An intuitive reason why the $\sum_{n=1}^\infty \cos(\pi_n)$ might be positive where $\pi_n$ is the n-th digit of $\pi$

Question

Let $\pi_n$ be the $n-th$ digit in the base ten decimal representation of $\pi$. Is there an intuitive reason why it might be true $$\sum_{n=1}^\infty \cos(\pi_n)>0$$ For short handedness I write $\gamma = \sum_{n=1}^\infty \cos(\pi_n)$. Over the first 480,000 digits of $\pi$ I have that $\gamma \approx 20,000$. Surely $0 \leq \pi_n \leq 9$ and $\cos(\pi_n)<0$ if $\pi_n$ is one of $2,3,4,8\text{ or }9.$ The big jumps in the sum occur whenever $\pi_n=0$ in which case $\cos(\pi_n)=1$. It's a reach for me but I cannot think of a reason why this sum might be positive or negative. I am not able to compute this sum for the first 1,000,000 digits of $\pi$ so I am not certain that $\gamma$ "turns" back to negative.
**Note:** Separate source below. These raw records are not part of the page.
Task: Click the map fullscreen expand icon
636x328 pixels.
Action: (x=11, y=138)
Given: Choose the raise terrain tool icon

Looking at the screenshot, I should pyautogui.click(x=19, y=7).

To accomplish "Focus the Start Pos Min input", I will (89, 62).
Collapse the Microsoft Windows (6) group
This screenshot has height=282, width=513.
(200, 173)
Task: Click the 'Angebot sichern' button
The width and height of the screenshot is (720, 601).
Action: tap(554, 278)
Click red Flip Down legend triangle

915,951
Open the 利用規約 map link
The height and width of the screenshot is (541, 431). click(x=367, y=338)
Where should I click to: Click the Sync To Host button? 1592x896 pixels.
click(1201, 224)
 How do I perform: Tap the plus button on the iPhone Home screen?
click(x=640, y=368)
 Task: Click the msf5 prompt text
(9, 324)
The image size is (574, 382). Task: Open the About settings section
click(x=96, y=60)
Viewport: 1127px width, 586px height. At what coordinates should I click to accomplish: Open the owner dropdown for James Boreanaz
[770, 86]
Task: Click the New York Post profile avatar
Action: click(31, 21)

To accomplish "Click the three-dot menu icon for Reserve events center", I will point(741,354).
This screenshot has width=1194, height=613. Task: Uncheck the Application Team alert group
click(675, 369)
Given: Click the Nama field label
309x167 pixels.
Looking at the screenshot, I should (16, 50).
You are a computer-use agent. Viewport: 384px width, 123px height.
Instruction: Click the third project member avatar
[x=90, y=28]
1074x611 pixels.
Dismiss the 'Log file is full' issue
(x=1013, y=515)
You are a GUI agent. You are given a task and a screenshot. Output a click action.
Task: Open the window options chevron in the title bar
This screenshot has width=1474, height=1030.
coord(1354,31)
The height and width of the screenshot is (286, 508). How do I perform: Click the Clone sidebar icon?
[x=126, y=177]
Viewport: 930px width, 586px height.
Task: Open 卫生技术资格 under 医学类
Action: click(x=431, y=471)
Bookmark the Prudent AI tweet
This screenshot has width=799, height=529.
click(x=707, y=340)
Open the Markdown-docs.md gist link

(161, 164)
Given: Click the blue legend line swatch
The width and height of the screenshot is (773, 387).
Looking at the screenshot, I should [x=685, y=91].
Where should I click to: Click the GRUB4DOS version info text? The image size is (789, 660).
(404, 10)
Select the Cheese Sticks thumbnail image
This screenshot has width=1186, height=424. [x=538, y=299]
Moreover I am not sure if it is true $\gamma \neq 0$. This is just pure curiosity and fun with the digits of $\pi$.

Answer 1

Averaging over the digits $\{0\ldots9\}$, the value $\cos(\pi_n)$ is on average larger than zero, at $\approx0.042$. If $\pi$ is even close to being a normal number (and there is currently no evidence to suppose otherwise), you would expect that the sum over the first $480,000$ digits would be around $480,000\times0.042 \approx20160$, which is pretty close to what you got.

Of course, it's still entirely possible that $\pi$ becomes a long stream of $3$'s at some point, and your sum will be negative - but to the best of my knowledge, we just don't know.